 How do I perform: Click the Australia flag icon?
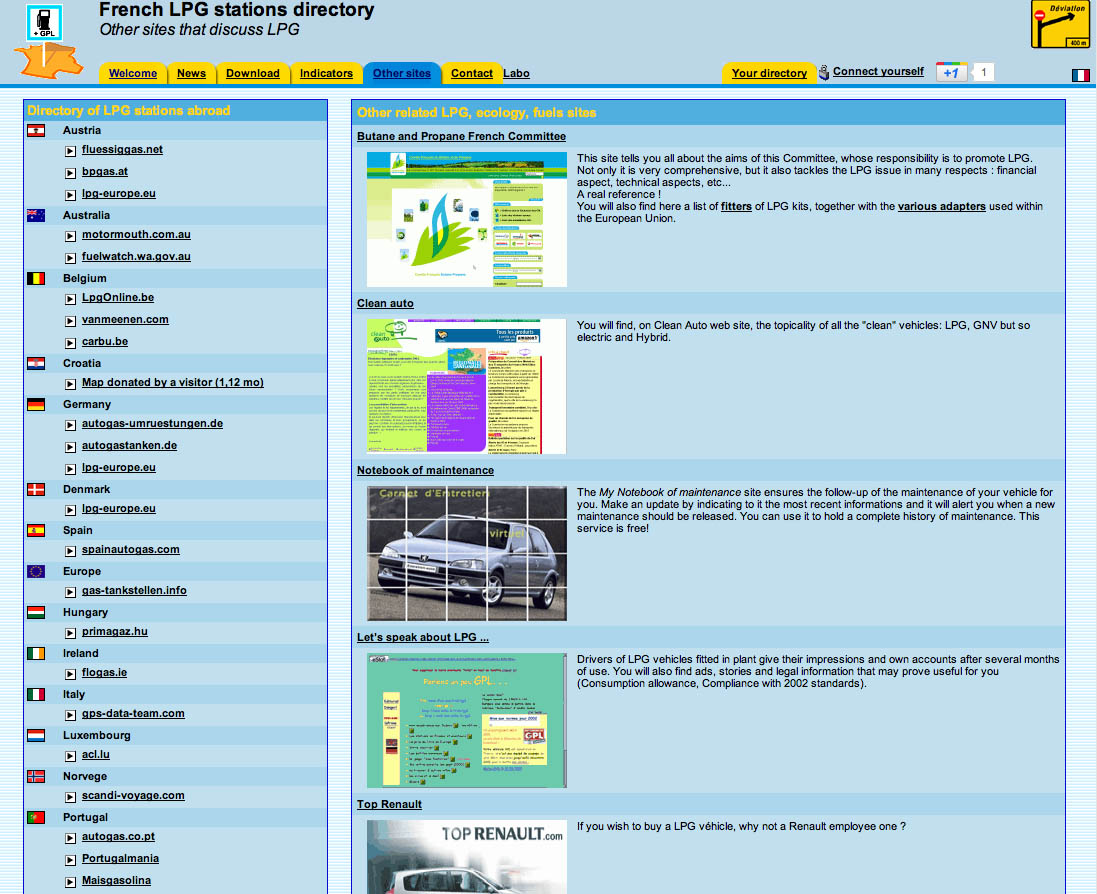pyautogui.click(x=36, y=215)
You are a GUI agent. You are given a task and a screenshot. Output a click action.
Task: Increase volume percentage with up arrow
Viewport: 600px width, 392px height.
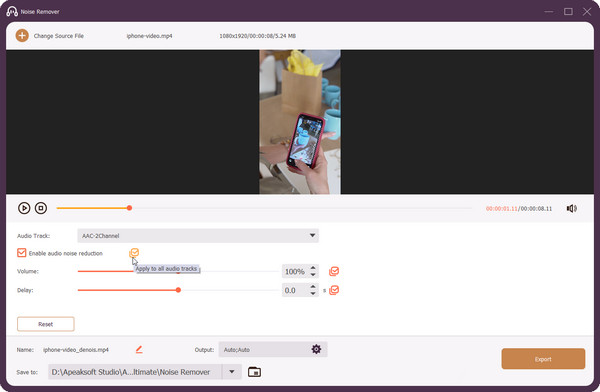(313, 268)

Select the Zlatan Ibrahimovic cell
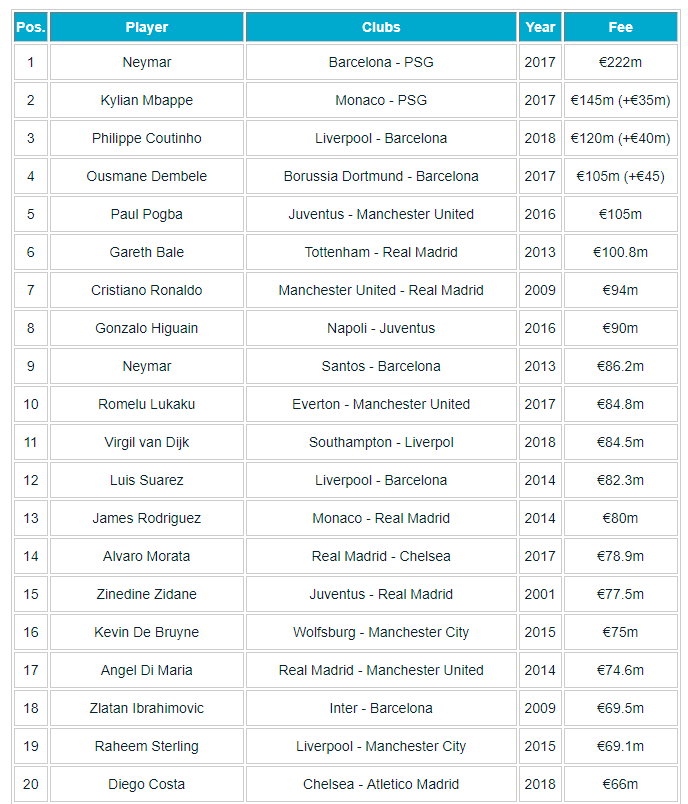pyautogui.click(x=147, y=708)
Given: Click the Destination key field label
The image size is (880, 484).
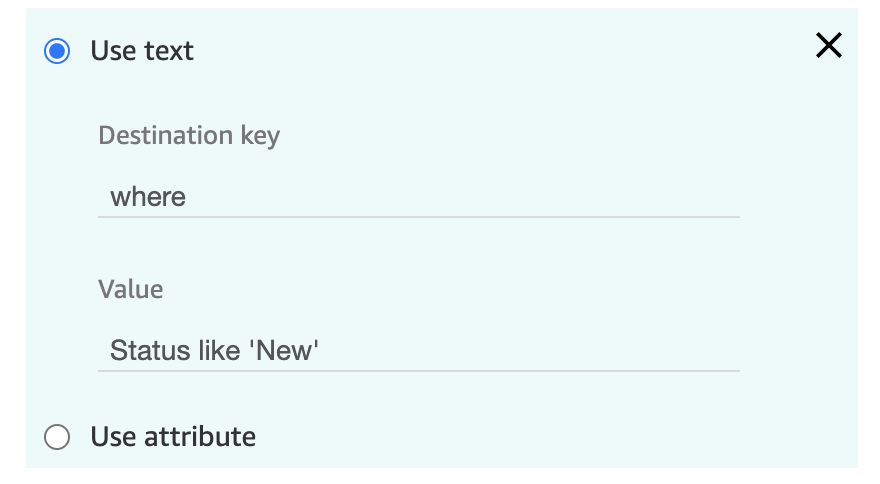Looking at the screenshot, I should pos(189,136).
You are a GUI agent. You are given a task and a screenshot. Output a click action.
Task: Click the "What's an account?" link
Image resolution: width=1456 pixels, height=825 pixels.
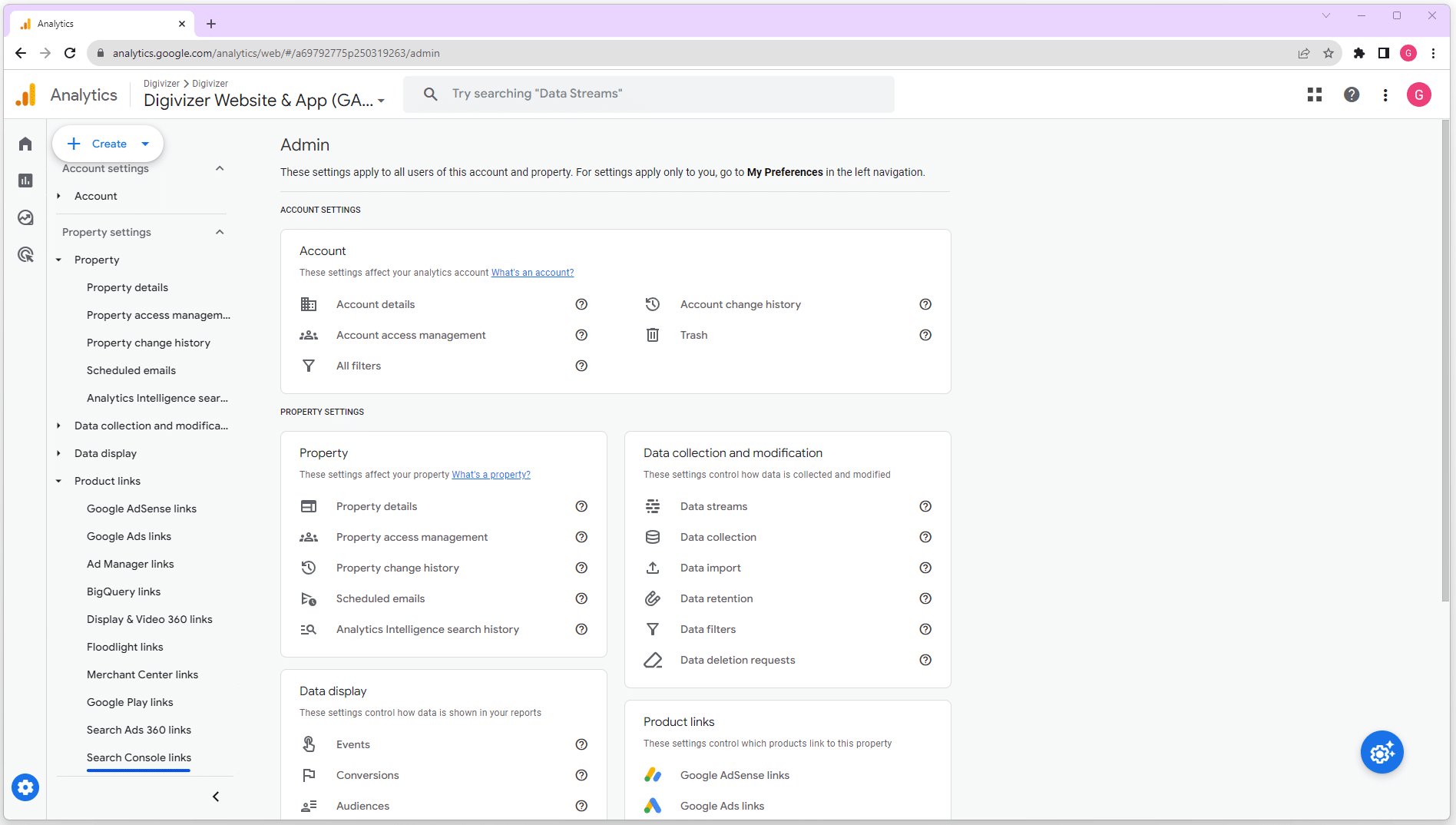pyautogui.click(x=532, y=272)
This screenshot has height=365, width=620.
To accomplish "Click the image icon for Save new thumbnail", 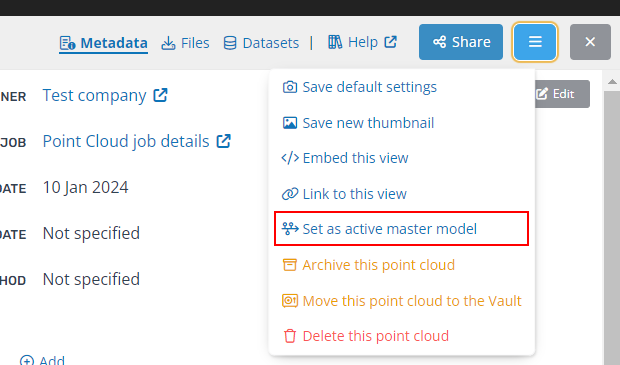I will point(289,123).
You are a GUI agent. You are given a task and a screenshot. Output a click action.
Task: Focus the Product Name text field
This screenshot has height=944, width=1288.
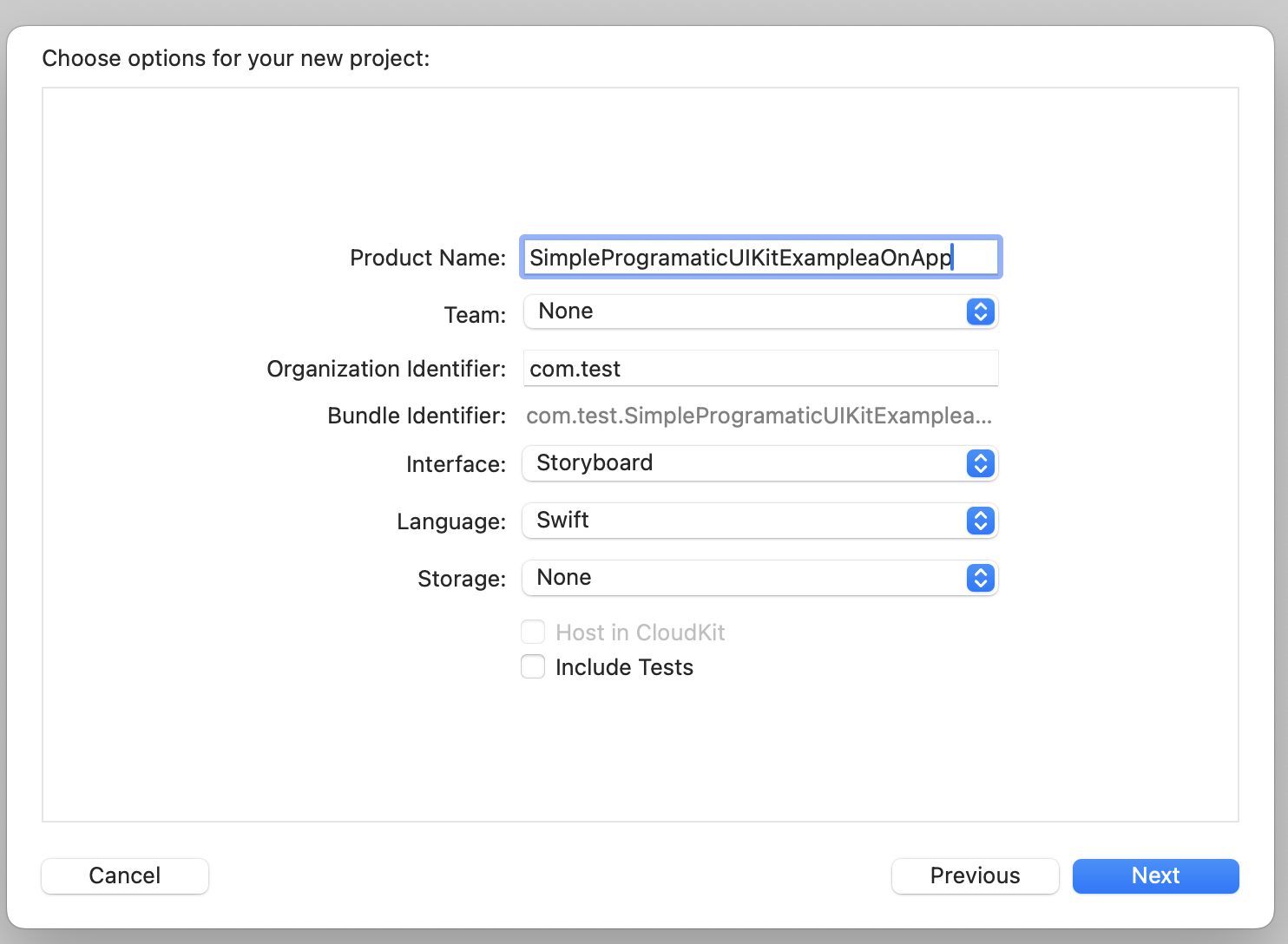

================

● INSTRUCTION: Show each line of the items above that contains the word "This", copying every such line in full.

● THE RESULT:
This screenshot has height=365, width=620.
This screenshot has height=944, width=1288.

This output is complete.